The QDRO - a model QDRO provided by the QDRO administrator to the attorney - was drafted as if the plan was a defined contribution plan. After I reviewed the Summary Plan Description I learned that the plan was a defined benefit plan; not a defined contribution plan. By the way, when I was brought into the case by the Alternate Payee, this QDRO administrator had already pre-approved the QDRO.

I called the QDRO administrator and asked him how he could have approved the QDRO when it was drafted for a defined contribution plan. He told me that I should not worry because he would administer the QDRO as if it was written for a defined benefit plan. When I told him that he could only administer a QDRO as written and then asked for the head of his department, he finally relented.

Most QDRO administrators are competent and helpful. But they do not represent your client. You do. I would add that the attorney who drafted the QDRO used the Model Language provided by the plan administrator and acted at his direction. This particular attorney - who also does not do divorce work - is highly capable attorney in many areas of the law, but he did not have benefits or QDRO experience. This was not about his competence. Rather it is about the complexity of the area of benefits law and QDRO drafting.
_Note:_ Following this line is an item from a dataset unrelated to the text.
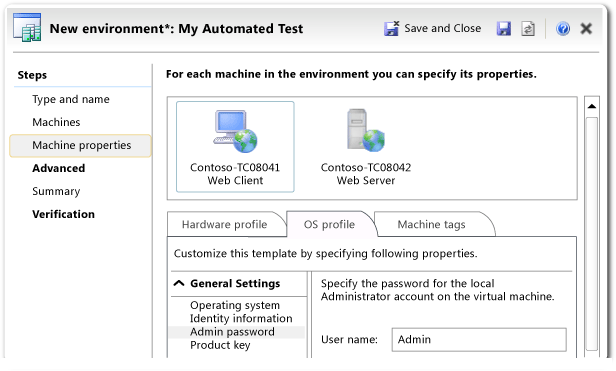This screenshot has width=616, height=371.
Task: Open help with the blue question mark
Action: (x=563, y=29)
CIVIL SERVICE RETIREMENT SYSTEM

The CSRS is a monster and requires careful review before any judgment of divorce is signed. Two of the worst failures under the CSRS that I have seen are (1) the failure to provide for a former spouse survivor annuity in the judgment of divorce and (2) the failure to make certain that the non-participant spouse has continued health coverage after the divorce.
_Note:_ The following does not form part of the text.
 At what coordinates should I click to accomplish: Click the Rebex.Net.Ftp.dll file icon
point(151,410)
A "Court Order Acceptable for Processing" (COAP for short) is the term for a Court Order dividing a CSRS benefit. If the Former Spouse has an expectation that she will continue to have a retirement benefit until her spouse's death, the judgment of divorce must set forth language providing for a former spouse survivor annuity. The COAP can not be the first document to provide the survivor annuity. If the judgment of divorce does not contain this language, OPM will reject the survivor annuity. Try explaining that to your client.

While health benefit coverage is not a COAP issue, it is essential that the divorce attorney explore post-divorce health coverage for the non-participant spouse. Sec. 8901 et seq. of Title 5, U.S.C. The former spouse can not continue under the Employee's coverage because she is no longer a family member. However she can sign up for continued health coverage in her own right if she meets the following criteria:

1. She must have been a family member under the Employee's/Retiree's health enrollment for at least one day during the 18 months prior to divorce.
2. She must be entitled to receive a portion of the annuity after the Employee retires or a survivor annuity at the time the Employee/Retiree dies.
3. Within 60 days after the divorce, she must apply for continued health coverage in her own right.
4. She can not remarry prior to age 55.

Both these issues are critical to the Former Spouse and must be negotiated during the divorce process. Waiting until after the divorce can be fatal to your client's interests.

CONCLUSION

Drafting QDROs requires thorough discovery, advance planning, a complete review of plan documents and statements, and a thorough understanding of federal (and state) benefits law. All this must be done prior to the time the judgment of divorce is finalized. A QDRO should always be drafted by a professional skilled in this area of law and, whenever possible, before the judgment of divorce is finalized. Once the judgment is finalized, it is almost always too late to correct errors or omissions that should have caught prior to the judgment of divorce being finalized.